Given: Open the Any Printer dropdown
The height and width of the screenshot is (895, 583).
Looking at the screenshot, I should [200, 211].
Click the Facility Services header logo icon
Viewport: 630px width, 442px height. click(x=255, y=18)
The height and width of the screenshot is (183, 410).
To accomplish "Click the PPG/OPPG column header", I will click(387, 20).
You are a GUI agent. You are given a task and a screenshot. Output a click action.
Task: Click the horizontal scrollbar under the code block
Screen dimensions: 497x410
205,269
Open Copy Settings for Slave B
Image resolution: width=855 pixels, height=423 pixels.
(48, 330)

------------------------------------------------

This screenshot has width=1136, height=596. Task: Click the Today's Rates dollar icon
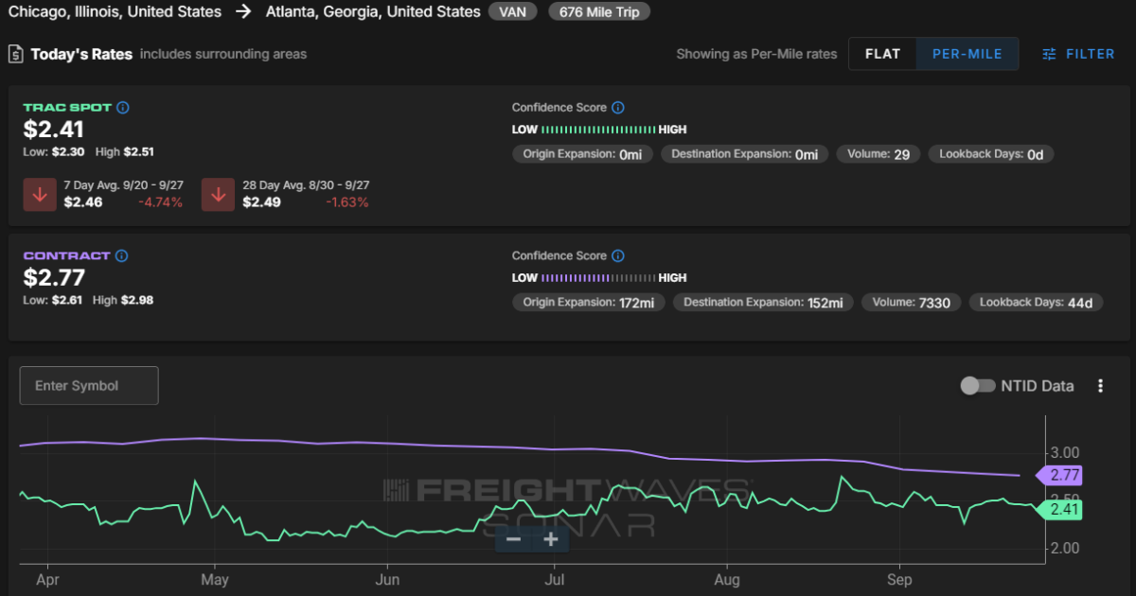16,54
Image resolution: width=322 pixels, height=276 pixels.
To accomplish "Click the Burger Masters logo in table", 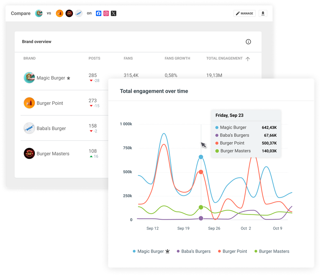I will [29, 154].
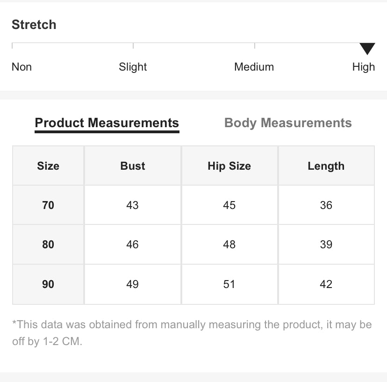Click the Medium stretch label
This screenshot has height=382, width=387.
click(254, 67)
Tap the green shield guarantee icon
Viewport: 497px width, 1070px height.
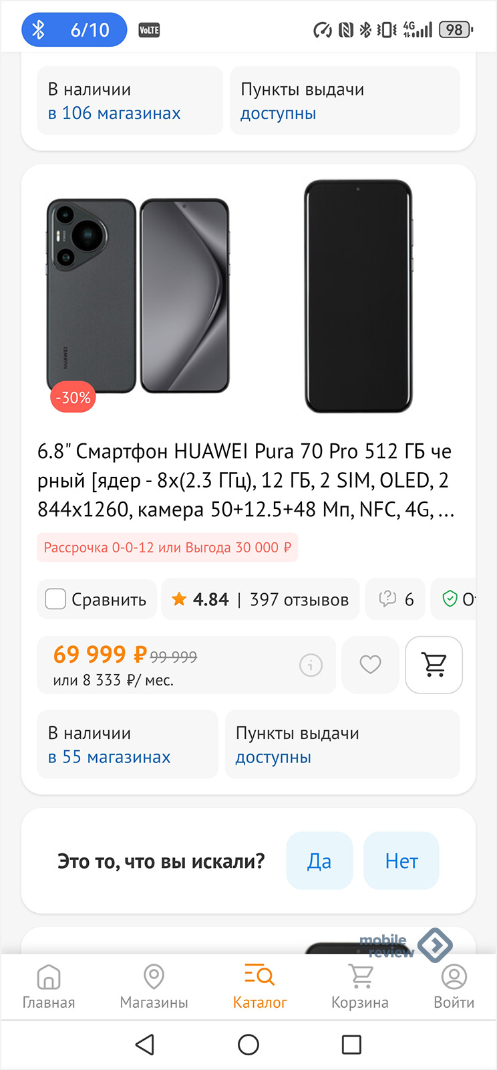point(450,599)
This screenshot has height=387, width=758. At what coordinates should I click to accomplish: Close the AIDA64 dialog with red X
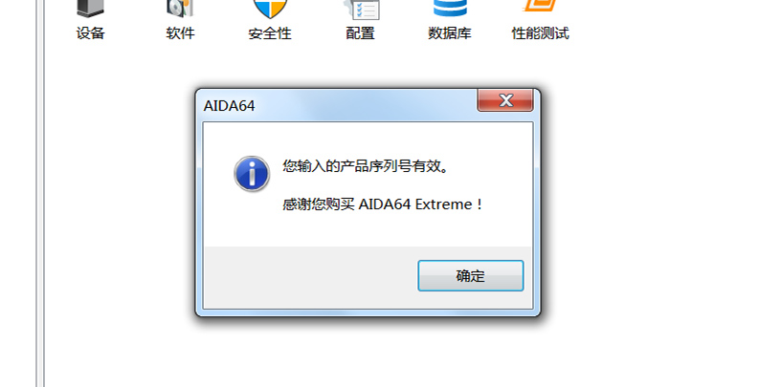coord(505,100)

------------------------------------------------

Reproduce word for word the material above, beginning with the line that contains "Given: Open the Any Printer dropdown" and ending with the line that contains "The height and width of the screenshot is (183, 410).".

Given: Open the Any Printer dropdown
The height and width of the screenshot is (895, 583).
Looking at the screenshot, I should [200, 211].
Click the Facility Services header logo icon
Viewport: 630px width, 442px height. click(x=255, y=18)
The height and width of the screenshot is (183, 410).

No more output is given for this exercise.